• **Textausschnitt**
E. M. Remarque – Im Westen nichts Neues
E. M. Remarque – Im Westen nichts Neues
Im Westen nichts Neues ist der mit Abstand bekannteste und einflußreichste aller Romane Remarques. Direkt nach seinem Erscheinen bei Ullstein im Jahre 1928 wurde er zu einem Massenerfolg, wie ihn das deutsche Verlagswesen noch nicht gesehen hatte. Zugleich wurde er aber auch das Ziel heftigster Angriffe der Rechten und insbesondere der Nationalsozialisten, die zu der Verbrennung von Remarques Büchern im Mai 1933 und zu seiner Ausbürgerung 1938 führen sollten.
Die Handlung dreht sich um die Erlebnisse des jungen Soldaten Bäumer, der sich unter dem Einfluß seines Klassenlehrers im Ersten Weltkrieg direkt von der Schulbank an die Front meldet. Er erlebt den Tod aller seiner Freunde und den Zusammenbruch seiner jugendlichen Welt in den unvorstellbaren Grauen des Schützengrabens. 1930 wurde der Roman von Lewis Milestone, der auch bei Arc de Triomphe Regie führen sollte, verfilmt. Der Film Im Westen nichts Neues wurde zu dem Klassiker unter den Antikriegsfilmen. Hier ist das Umschlagbild des Romans in der Ullstein-Originalausgabe abgebildet.
Auszug / Zitat
Inhalt
Kontext / Rezeption / Analyse
weiterführende Literatur
Verfilmung
Das "Kaisergespräch" aus Im Westen nichts Neues
[...] Endlich ist der Augenblick da. Wir stehen stramm, und der Kaiser erscheint. Wir sind neugierig, wie er aussehen mag. Er schreitet die Front entlang, und ich bin eigentlich etwas enttäuscht: nach den Bildern hatte ich ihn mir größer und mächtiger vorgestellt, vor allen Dingen mit einer donnernden Stimme.

• **Anweisung a**
Schreibe den Text über Remarques Roman „Im Westen nichts Neues“ vollständig und wortgetreu ab.
Der Text und die Datensätze stammen aus unterschiedlichen Quellen.

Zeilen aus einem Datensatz
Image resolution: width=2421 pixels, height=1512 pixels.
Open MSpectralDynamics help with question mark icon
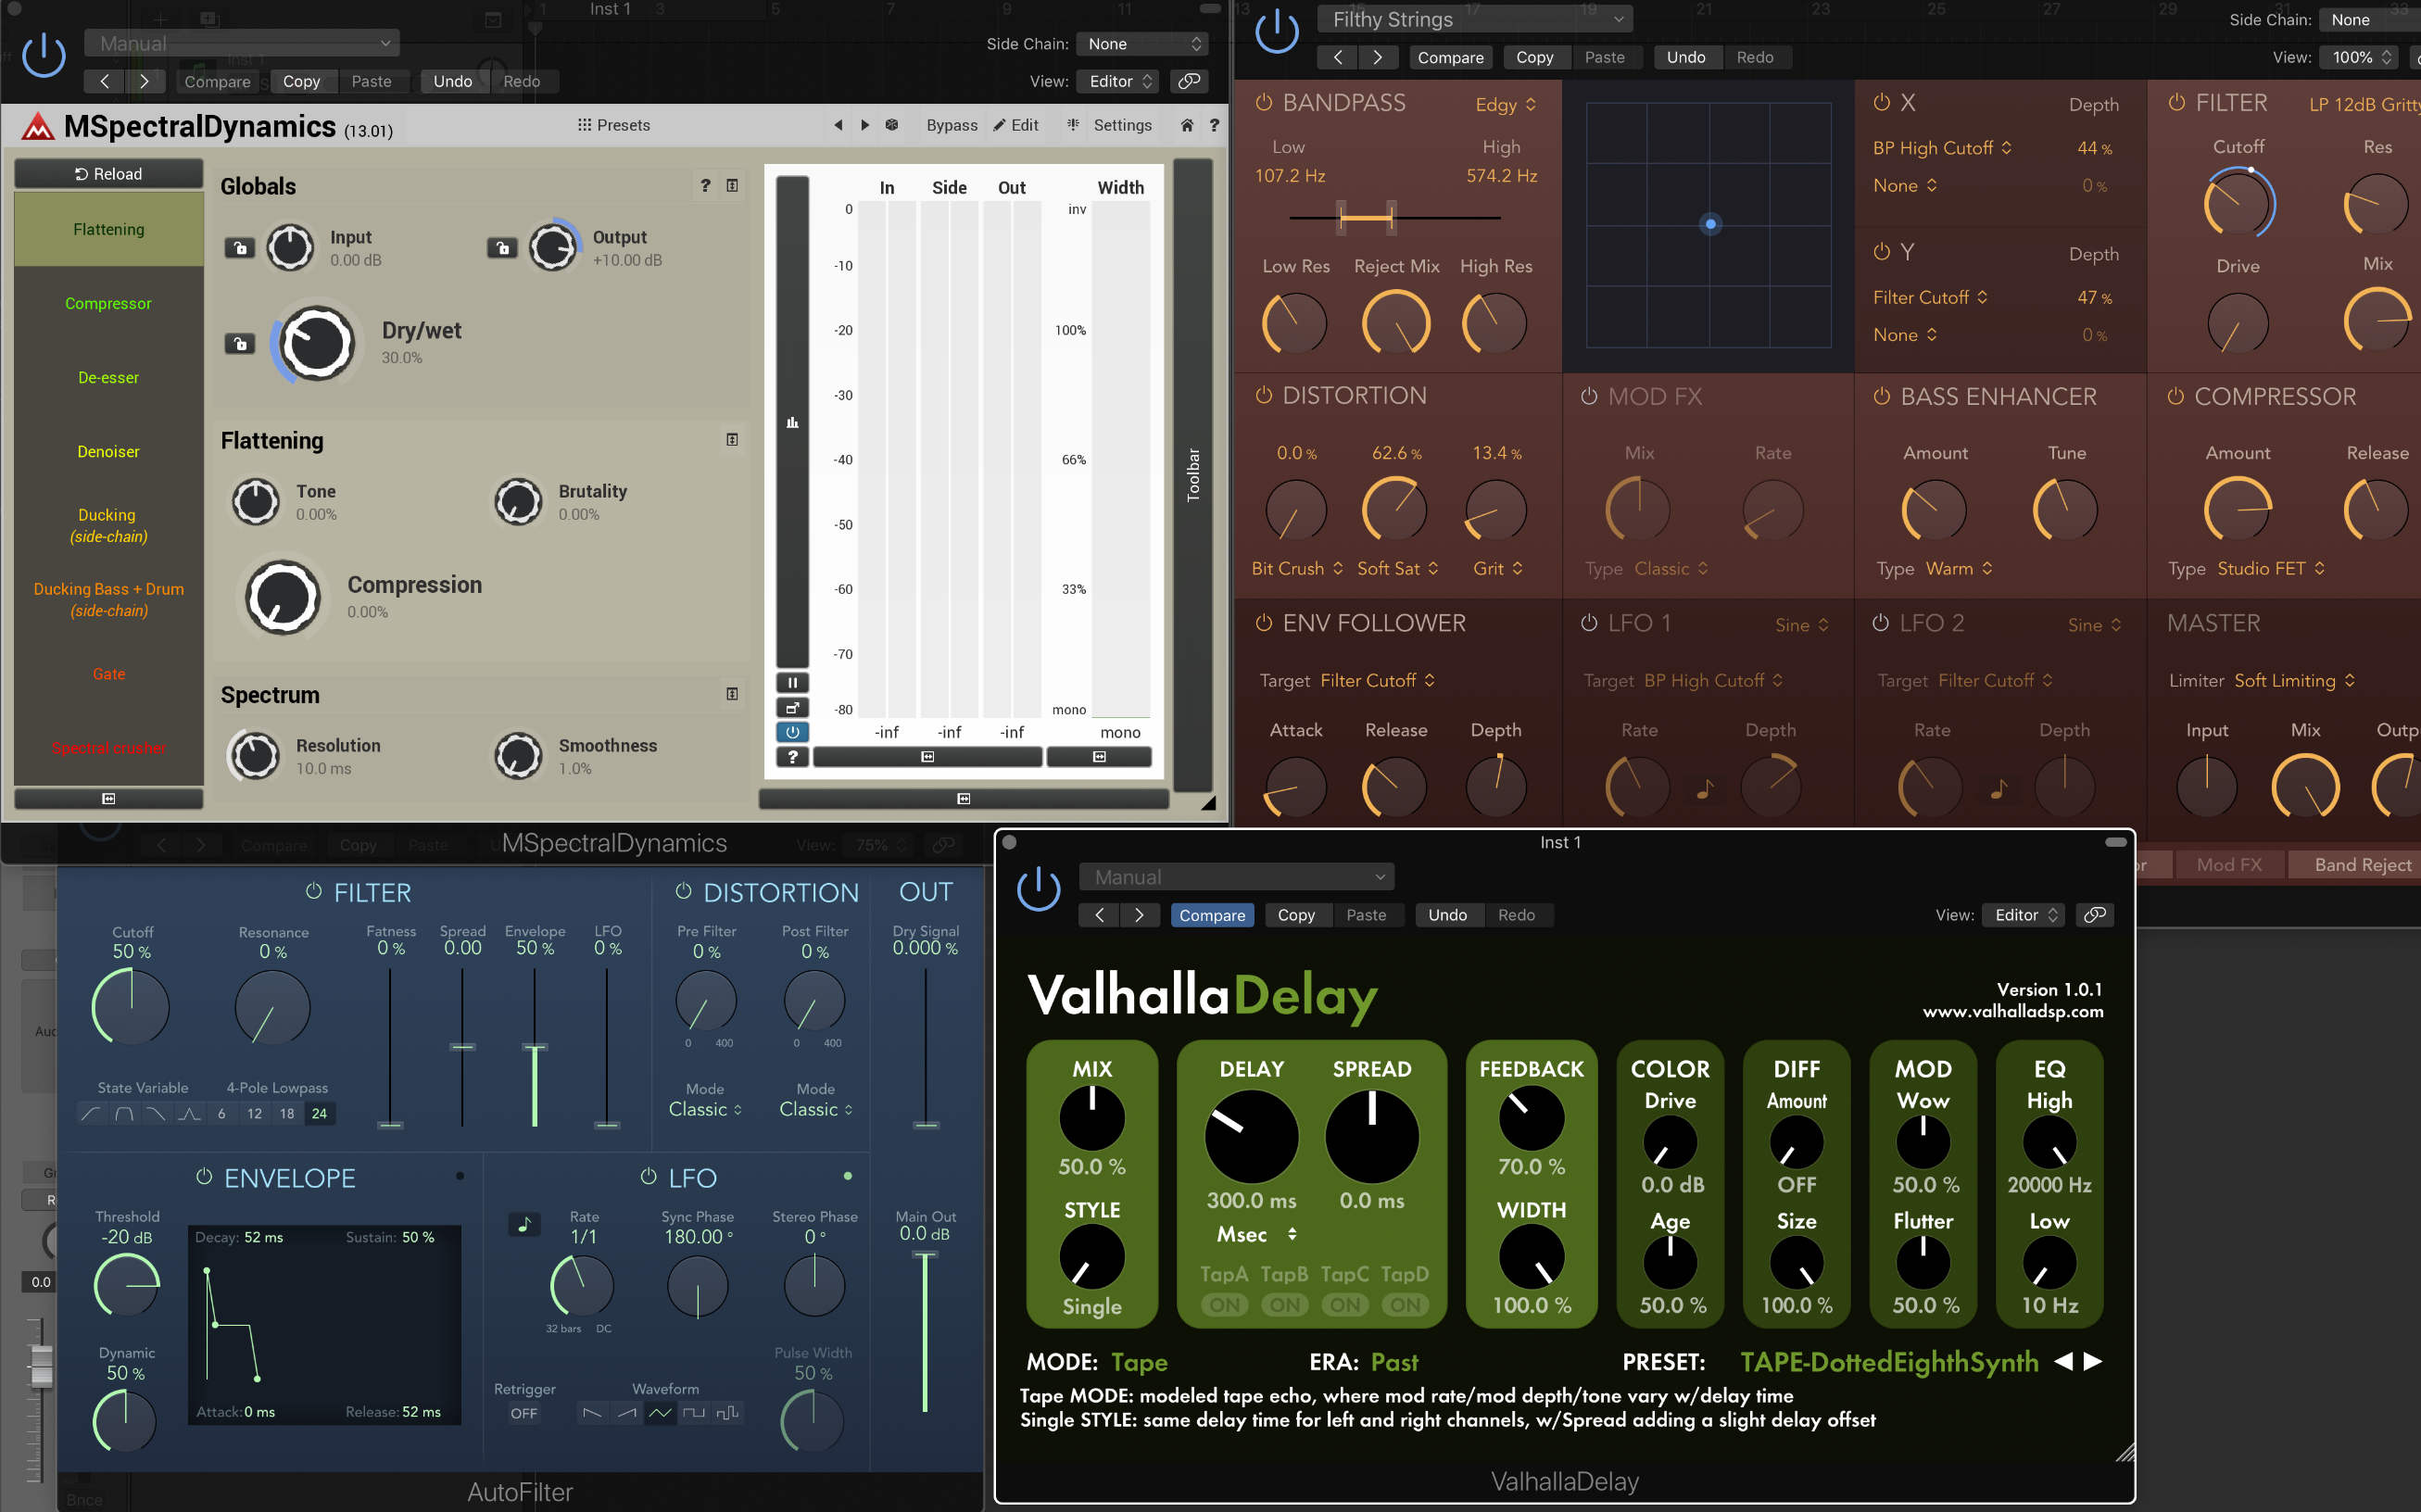click(x=1215, y=125)
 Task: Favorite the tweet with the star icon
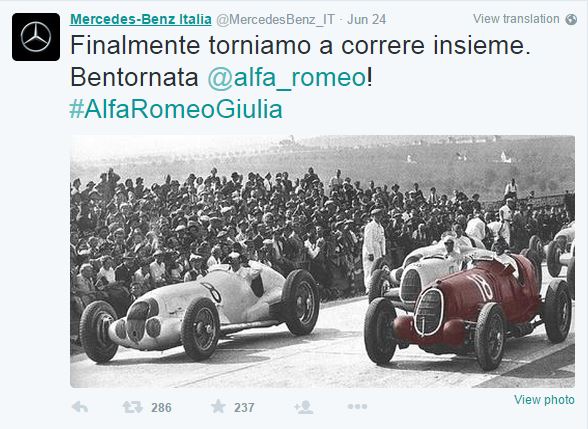(x=218, y=406)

• **Anweisung b**
Gib alle Zeilen der Datensätze einschließlich der darin enthaltenen Aufforderungen erneut wieder und erhöhe dabei jede Zahl der Koordinaten in den Antworten um 64. Lass die Bilder in deiner Antwort weg.

• **Antwort zur Aufgabe a**
E. M. Remarque – Im Westen nichts Neues
E. M. Remarque – Im Westen nichts Neues
Im Westen nichts Neues ist der mit Abstand bekannteste und einflußreichste aller Romane Remarques. Direkt nach seinem Erscheinen bei Ullstein im Jahre 1928 wurde er zu einem Massenerfolg, wie ihn das deutsche Verlagswesen noch nicht gesehen hatte. Zugleich wurde er aber auch das Ziel heftigster Angriffe der Rechten und insbesondere der Nationalsozialisten, die zu der Verbrennung von Remarques Büchern im Mai 1933 und zu seiner Ausbürgerung 1938 führen sollten.
Die Handlung dreht sich um die Erlebnisse des jungen Soldaten Bäumer, der sich unter dem Einfluß seines Klassenlehrers im Ersten Weltkrieg direkt von der Schulbank an die Front meldet. Er erlebt den Tod aller seiner Freunde und den Zusammenbruch seiner jugendlichen Welt in den unvorstellbaren Grauen des Schützengrabens. 1930 wurde der Roman von Lewis Milestone, der auch bei Arc de Triomphe Regie führen sollte, verfilmt. Der Film Im Westen nichts Neues wurde zu dem Klassiker unter den Antikriegsfilmen. Hier ist das Umschlagbild des Romans in der Ullstein-Originalausgabe abgebildet.
Auszug / Zitat
Inhalt
Kontext / Rezeption / Analyse
weiterführende Literatur
Verfilmung
Das "Kaisergespräch" aus Im Westen nichts Neues
[...] Endlich ist der Augenblick da. Wir stehen stramm, und der Kaiser erscheint. Wir sind neugierig, wie er aussehen mag. Er schreitet die Front entlang, und ich bin eigentlich etwas enttäuscht: nach den Bildern hatte ich ihn mir größer und mächtiger vorgestellt, vor allen Dingen mit einer donnernden Stimme.

• **Antwort zur Aufgabe b**
Image resolution: width=2421 pixels, height=1512 pixels.
Open MSpectralDynamics help with question mark icon
click(x=1279, y=189)
 Task: Favorite the tweet with the star icon
(x=282, y=470)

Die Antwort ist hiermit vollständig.